Watch The Episode On YouTube or Rumble
Hear To This Episode Right here:
On this episode of “Bitcoin, Defined,” hosts Aaron van Wirdum and Sjors Provoost talk about OP_RETURN and what some have known as the “OP_RETURN Wars.” Extra particularly, they talk about a weblog publish by BitMEX Analysis titled “The OP_Return Wars of 2014 – Dapps Vs Bitcoin Transactions.”
Van Wirdum and Provoost begin off by explaining that OP_RETURN is an operation code (a chunk of code for Bitcoin transactions) that may render invalid any transaction that features it in an enter. Which means that outputs that embody OP_RETURN are unspendable, which in flip signifies that Bitcoin nodes can safely take away such UTXOs from their UTXO set, which saves on storage.
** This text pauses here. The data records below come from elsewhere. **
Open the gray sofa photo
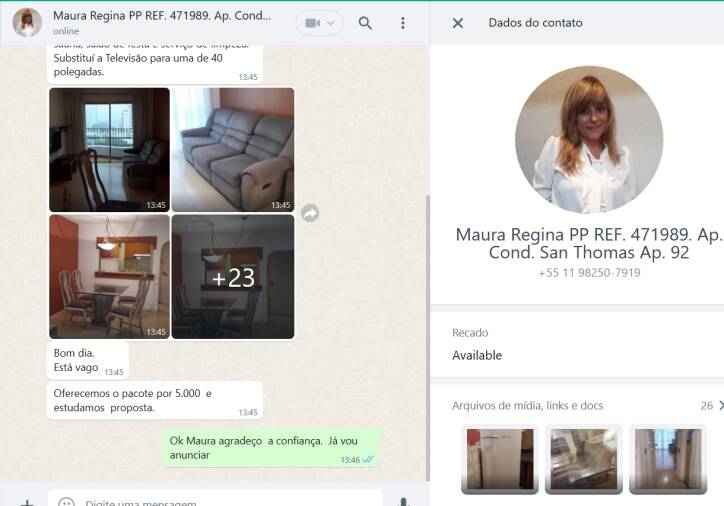The height and width of the screenshot is (506, 724). [x=233, y=149]
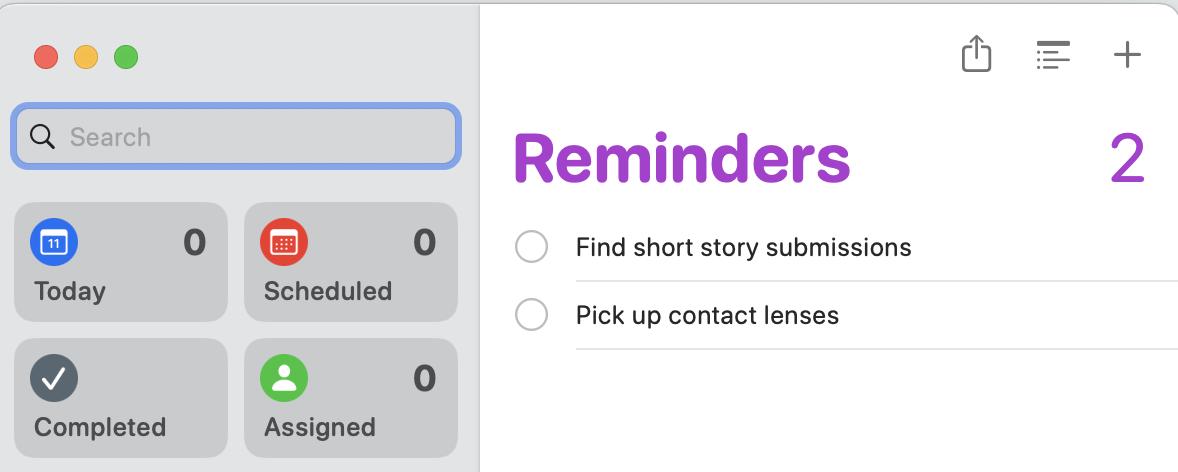
Task: Mark 'Pick up contact lenses' complete
Action: (x=531, y=316)
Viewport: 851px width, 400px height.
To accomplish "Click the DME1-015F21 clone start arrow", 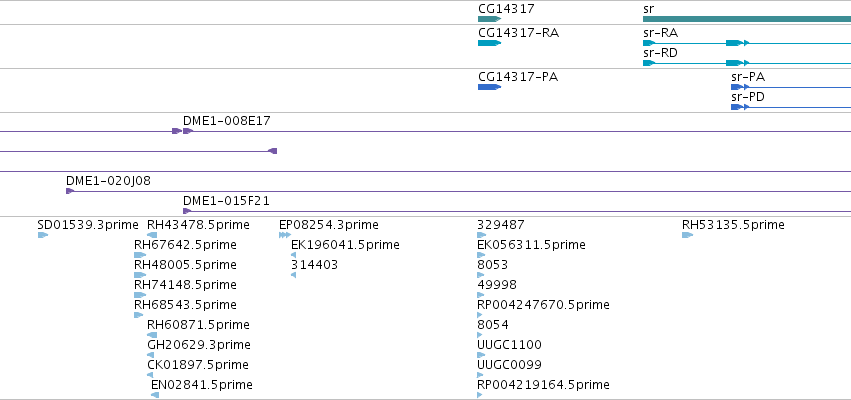I will pyautogui.click(x=187, y=211).
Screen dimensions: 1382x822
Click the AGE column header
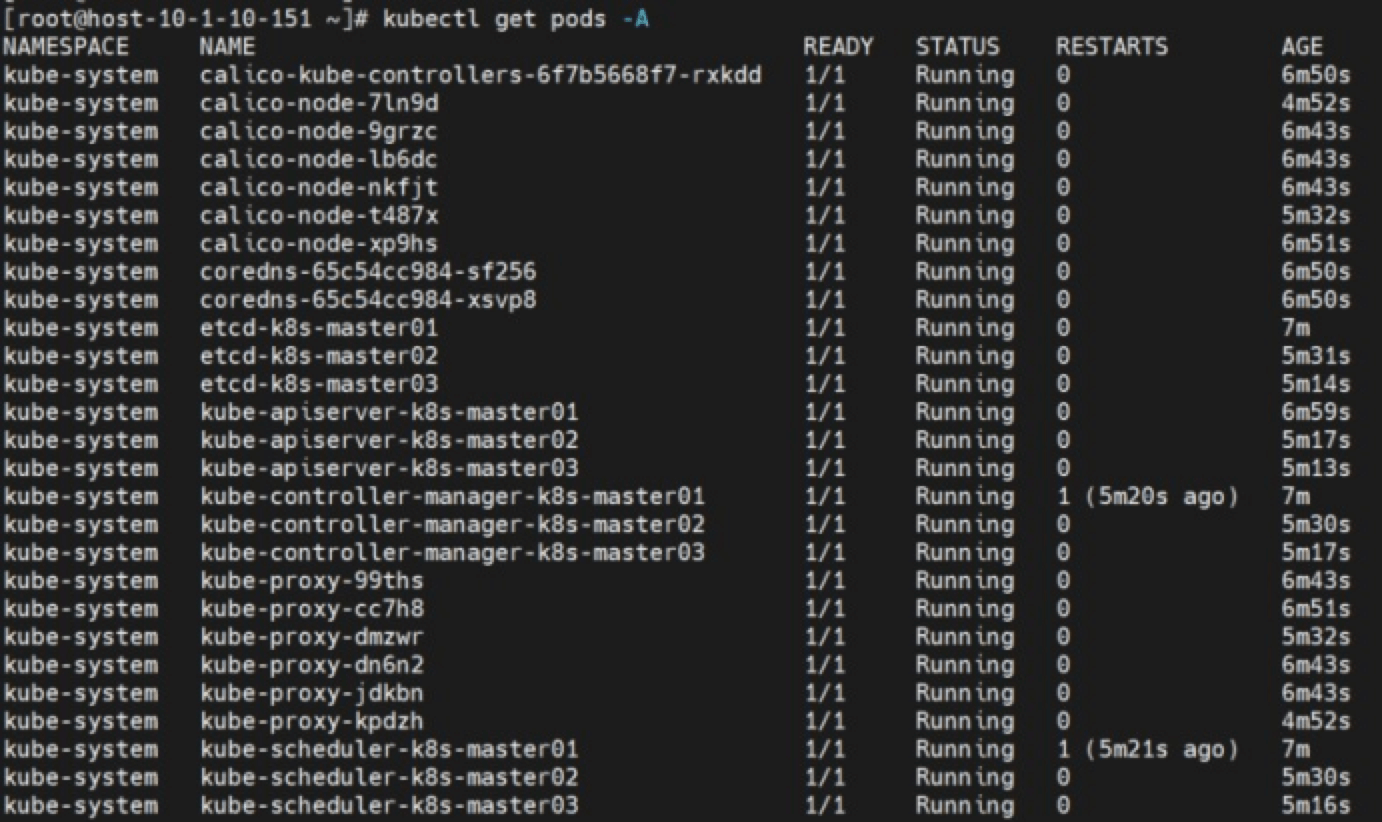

Early in Bitcoin’s years, individuals began utilizing bitcoin for extra than simply transactions. As one instance given by Provoost demonstrates, somebody uploaded your complete Bitcoin white paper onto the blockchain. The BitMEX publish explains that Layer 2 protocols, like Counterparty, had been rolling out decentralized functions on the blockchain. The sort of non-transaction knowledge was initially embedded in multisig transactions, however this meant that each one Bitcoin nodes needed to obtain, course of and retailer this knowledge endlessly, which comes at a price.
Van Wirdum and Provoost clarify that in 2014, Bitcoin builders agreed to let nodes course of and ahead transactions with OP_RETURN outputs to mitigate this downside. These transactions could be higher for importing knowledge, since their outputs may be faraway from the UTXO set.
The “OP_RETURN Wars” consult with a debate between Bitcoin builders and (most notably) Counterparty builders over the utmost dimension of such transactions. Provoost explains why the utmost of 40 bytes was initially chosen, why this was later elevated to 80 bytes and the way these concerns have modified over time.